Traitement honteux des Latino-américains d’origine japonaise pendant la Seconde Guerre mondiale : les descendants veulent tirer les leçons

Traitement honteux des Latino-américains d'origine japonaise pendant la Seconde Guerre mondiale : les descendants veulent tirer les leçons

Joe Ozaki, né à Lima, pointe du doigt une photo prise peu après la libération de sa famille d’un centre de détention où des Latino-Américains d’origine japonaise ont été détenus aux États-Unis au cours de la Seconde Guerre mondiale.

(Donna Bryson)

En 1943, Tamiye Ozaki, enceinte, ne parlant pas anglais et accompagnée de son fils en bas âge, quittait l’Amérique latine pour se rendre dans le sud du Texas. Prenant le train et le bateau, elle retrouva son mari, un entrepreneur qu’elle avait vu pour la dernière fois lorsque les autorités péruviennes l’avaient remis à l’armée américaine au milieu de la nuit. La famille Ozaki était l’une des nombreuses familles ciblées en raison de leurs origines japonaises.

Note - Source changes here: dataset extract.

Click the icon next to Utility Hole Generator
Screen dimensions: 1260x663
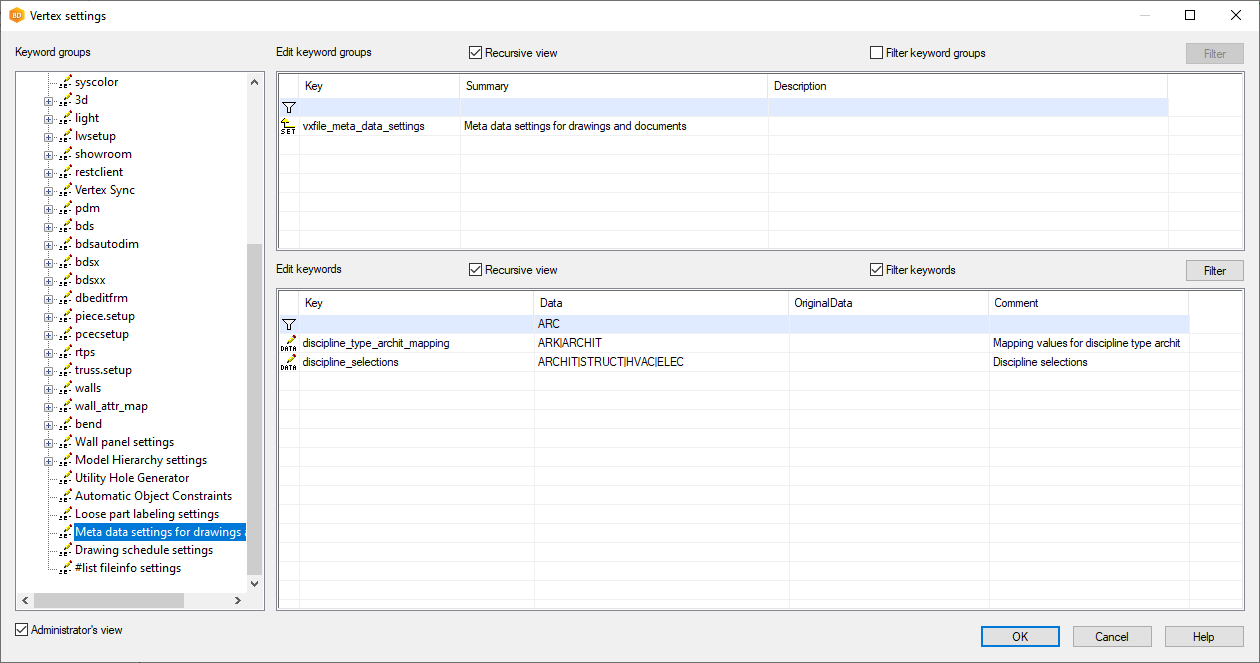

La guerre entre les États-Unis et le Japon survenait à des lieues de leur maison et de l’entreprise de revêtements de sol de son mari qu’ils ont perdu lorsqu’ils ont dû partir. Le périple de Tamiye Ozaki s’acheva à l’endroit où Motoichi Ozaki, qui vivait au Pérou depuis 1936, avait été détenu, une ancienne colonie de travailleurs agricoles migrants. Leur bébé, né prématurément, mourut peu de temps après dans le centre de détention des étrangers de Crystal City, géré par les autorités migratoires américaines.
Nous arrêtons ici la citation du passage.